Aim
Give the lines of the records as a numbered list, starting at the line that has "Task: Click the black-haired player character" and ending after the line that has "Action: [349, 272]". Leave out blank lines and pictures.

Information supplied
....

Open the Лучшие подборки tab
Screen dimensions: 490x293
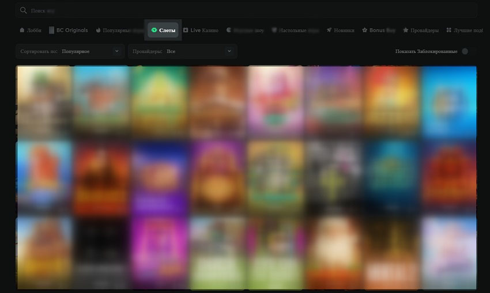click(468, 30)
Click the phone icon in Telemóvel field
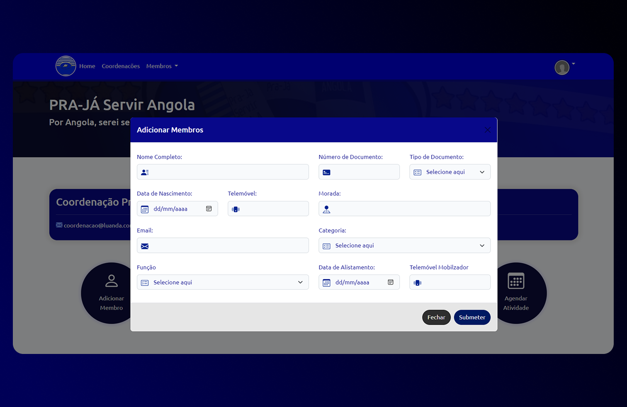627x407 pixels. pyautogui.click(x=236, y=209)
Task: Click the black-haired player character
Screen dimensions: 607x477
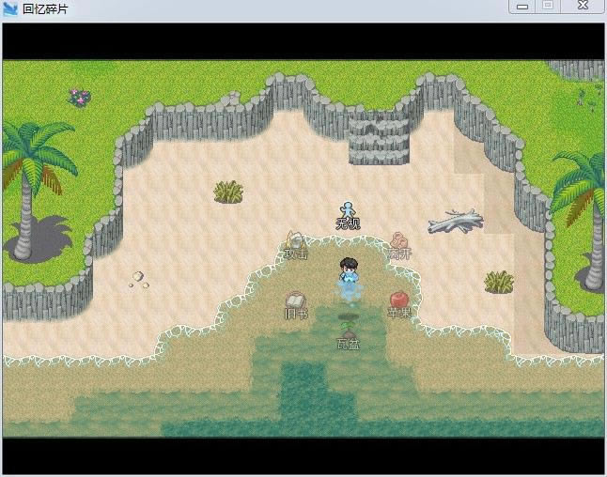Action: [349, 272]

....

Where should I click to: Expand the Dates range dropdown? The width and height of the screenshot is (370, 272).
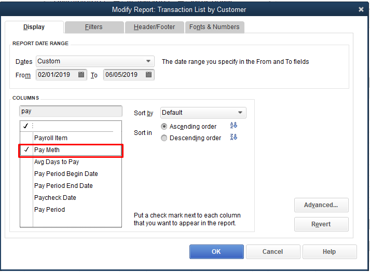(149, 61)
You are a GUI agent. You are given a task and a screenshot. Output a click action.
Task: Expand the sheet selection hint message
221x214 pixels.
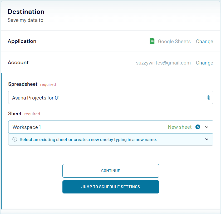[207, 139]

....

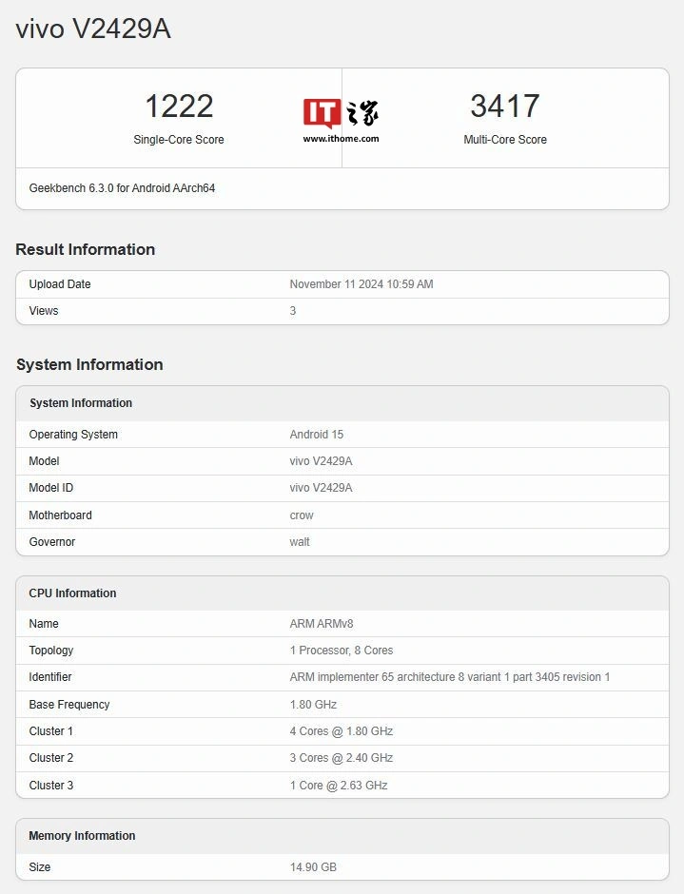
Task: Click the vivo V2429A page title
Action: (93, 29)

....

Response to the task
1. Task: Click the black-haired player character
2. Screen dimensions: 607x477
3. Action: [349, 272]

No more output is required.